Tuesday, June 29, 2010

SPORTS>>Points leader hits his stride over summer

Leader sportswriter

He might just be the friendliest assassin you’ll ever meet.

But that’s not to say that Kyle Beard of Trumann, nicknamed “The Silent Assassin,” is not a fierce competitor when it comes to racing.

Beard is the season points leader in the Beebe-based MSRA late-model series, and has won two of the last three series events.

His victory at Northeast Arkansas Speedway in Harrisburg on June 12 broke a dry spell that went back almost a year to the day, when he won his last MSRA event at Drew County Speedway in Monticello on June 15, 2009.

He also won this past Friday at Beebe Speedway by holding off a hard-charging Bill Frye, and ran third to veterans Frye and Jeff Floyd at Crawford County Speedway the following night.

“It started off a little slow but I think we’re starting to get in a little bit better groove than we havebeen,” Beard said. “We’re starting to run a little closer to the front, anyways.

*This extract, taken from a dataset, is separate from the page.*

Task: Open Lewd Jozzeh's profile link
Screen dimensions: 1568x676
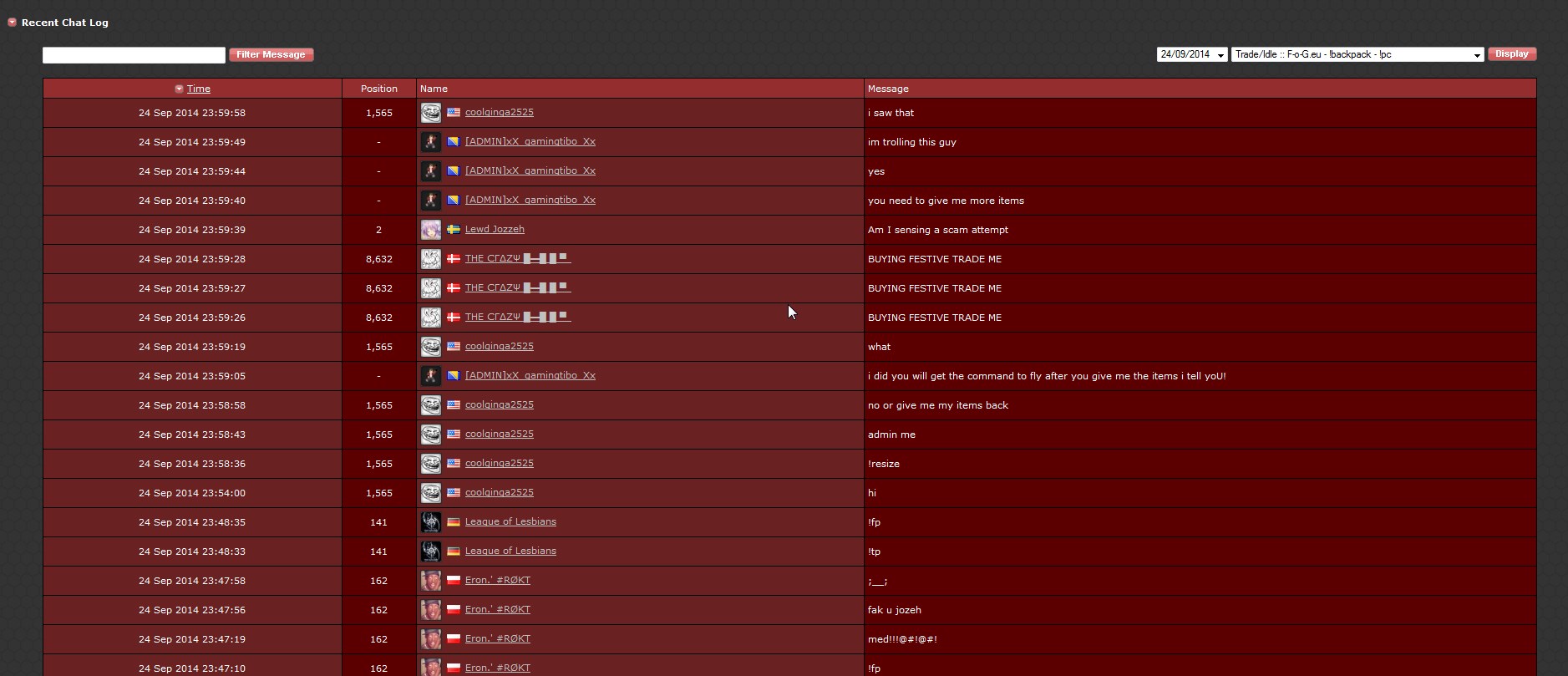Action: click(495, 229)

It’s starting to get a little better.”

The 2009 season was not the strongest of Beard’s career. He suffered through a number of accidents and part failures, which kept him out of contention for most of the season.

He still managed to finish third in the final MSRA standings, but with only one victory for the season, the worst of his six-year career behind the wheel of a super late model.

This season got off to a lukewarm start for Beard until unseasonably high temperatures started kicking in around the middle of May.

Beard had one top-five finish and two more top 10s through five events from early March into May, and also endured six rainouts.

That included a stretch of four straight MSRA events over two weekends at the end of April and first weekend of May, but since the rain has moved out, Beard has moved up.

Beard finished out of the top 10 only once in nine starts since May 7, with six finishes in the top five. His only bad finish came in a SUPR race at I-30 on June 18 when he was spun while moving up through the field and was forced to retire early.

“It just seems when the summer starts, I get a little better,” Beard said. “I guess it takes me a couple of months to get back in my groove. We’re already having a better year than we did last year. We had some motor problems last year, but it’s already a little better than it was then.”

The majority of Beard’s 13 career, super late-model victories have come on tracks with a dry-slick condition. When tracks are not able to retain moisture and become coated with rubber from racing tires, it becomes much harder to pull alongside another car and pass.

But for Beard, who cut his teeth in the weekly street-stock class at Harrisburg in the early 2000s, those slippery conditions have been more of a benefit.

“I was raised at Harrisburg, and it’s the slickest track around pretty much,” Beard said. “I’ve always been used to it, and I think that’s helped me because I grew up racing on a slick track.”

Beard plans on finishing out the MSRA schedule as well as competing in the annual Topless 100 at Batesville in August.

He will also race in the Cotton Pickin’ 100 in Columbus, Miss., in the fall along with a handful of events with the MSCCS and P.R.O. late-model series in that area.

The biggest change for Beard and his race team in 2010 will be a new chassis. They are waiting for the final touches to be put on a brand new Moyer Victory Circle chassis that will soon arrive at Beard’s shop to replace his current GRT by Frye.

The Moyer chassis are built by hall-of-fame late-model driver Billy Moyer of Batesville, and were used by his son Billy Moyer, Jr. to claim the MSRA championship last year. But given the success he has had with the Frye chassis over the years, including two recent victories, the jury is out for Beard when it comes to deciding which ride he will favor.

“I don’t really know, we had been throwing the idea around a little bit,” Beard said. “We’ve been talking to little Billy a lot. He’s kind of talked us into it, I guess. I ordered the car last week, and then I went out and won that weekend, so it’s making me nervous a little.”

Moyer, Jr. and Beard have become friends while coming up through the late-model ranks the last five years, and with Moyer’s recent departure from the local scene and into the national spotlight, there is speculation as to whether Beard will be far behind.

Arkansas is considered a hotbed of late-model racing talent across the country, and Beard would like to add his name to the long list of successful drivers from the Natural State.

“If I can keep in a good groove and do good, I would like to go a little bigger and try some bigger shows,” Beard said. “I guess it just kind of depends on how I run.”